APV and the credibility of DCF
The introduction of Adjusted Present Value (APV) method introduced in 1974 by Stewart Myers is one way to try and overcome some of the challenges of traditional WACC based DCF. Unlike WACC in DCF it separates the cost or debt and equity. However, APV is still essentially a DCF calculation and while more useful for business valuations it still has its problems. For more about APV, read the Harvard Business Review article "Using AVP: A better tool for valuing operations".
There's a great article on the credibility of DCF, in the The Columbia Law School Blue Sky Blog: "Time to trash Discounted Cash Flow as a Valuation Tool", by Arturo Cifuentes, Ph.D and Adjunct Professor of business in the Finance & Economics Division of Columbia University and in his detailed paper: "The Discounted Cash Flow (DCF) Method Applied to Valuation: Too Many Uncomfortable Truths" Essentially we should all be looking for more probabilistic characterisation of cash flows rather than deterministic manipulation of discount factors.
Positive cash flow
Positive cash flow from a business or project shows that the business or project is producing liquid assets. Free cash flow of FCF, is the cash flow after deduction of capital expenditure, (investment in assets - offices, machinery..). For a business comparing cash flow to free cash flow gives some insight into where cash is being generated and how the company is managing investment and debt. For a 'time-bound' commercial project or campaigns, directly tracking project, net or operating cash flow can be a useful indicator of liquid assets generated from the project.
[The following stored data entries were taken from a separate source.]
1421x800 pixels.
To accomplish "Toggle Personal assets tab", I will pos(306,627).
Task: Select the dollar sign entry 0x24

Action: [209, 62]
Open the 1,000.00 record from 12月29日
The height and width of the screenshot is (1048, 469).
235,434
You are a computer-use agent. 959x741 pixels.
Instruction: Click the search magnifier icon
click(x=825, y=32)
Understanding the patterns, structure and distribution of cash flow within any project can inform tactics and build insight for future campaign effectiveness, product and brand management. It's not just about the overall cash flow but the variation of cash flow within a project or business, it's about understanding and managing the dynamics of cash flow. For commercial management, project cash flow can help quantify the productivity of resources being used on the project and determine more accurately, contribution to businesses liquidity.
Profit matters, cash flow matters more...
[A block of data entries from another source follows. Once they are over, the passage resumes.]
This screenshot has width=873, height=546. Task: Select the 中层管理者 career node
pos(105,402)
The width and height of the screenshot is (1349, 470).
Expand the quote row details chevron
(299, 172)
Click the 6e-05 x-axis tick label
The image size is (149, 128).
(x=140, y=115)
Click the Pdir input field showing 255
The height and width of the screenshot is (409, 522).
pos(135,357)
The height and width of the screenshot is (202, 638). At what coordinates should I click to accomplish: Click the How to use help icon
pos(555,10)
Commercial strategists and markets need to understand and monitor cash flow, from projects and as a whole for the business, they need to understand the impact that commercial operations have on cash flow. Building insight into the profile and patterns of cash flow within projects, from products, brands and throughout the business can only help inform commercial strategy, pricing and marketing.
Cash flow is a critical business metric, more useful than ROI or revenue alone, and even though it has it's challenges it should be considered a priority metric for all commercial strategies and marketers. Cash flow is not a complex metric, some of the variations have some complexity, but it's normally a pretty straightforward calculation. It's therefore surprising that it doesn't have such a high profile with commercial strategists and marketers, perhaps that needs to change?
Many businesses, especially in the burgeoning SaaS sector buy cash-flow as a loan or investment. But, that doesn't mean because the working capital shortfall or losses are covered, cash-flow isn't important. In the SaaS scenario where their is arguably an unhealthy obsession with ARR, cash-flow is even more important. It's an indicator of the underlying health of the business, it's ability to build and sustain commercial returns. Identifying opportunities to accelerate existing customer cash flow or originate new cash flows, from new customers and new markets could negate or reduce need for loans or investment. Sooner rather than later a business must generate positive cash flows, otherwise, there is no future.
"Entrepreneurs believe that profit is what matters most in a new enterprise. But profit is secondary. Cash flow matters most."
Peter Drucker, management consultant, educator and author.
How marketing can drive cash flow
Here's a few things, that marketers and commercial strategists can do to drive cash flow:
Drive 'good revenue', there's no cash flow without revenue, but there is 'bad revenue', cleaning leads with an 'accelerated cash flow' lens might be a good place to start.
Target market opportunities that provide faster cash flow, existing customers for example or new markets opportunities with shorter decision making processes or sales cycles
Incentivise enterprise sales cycles, 'buy a pilot', stage payments, are payment terms factored into revenue opportunity analysis?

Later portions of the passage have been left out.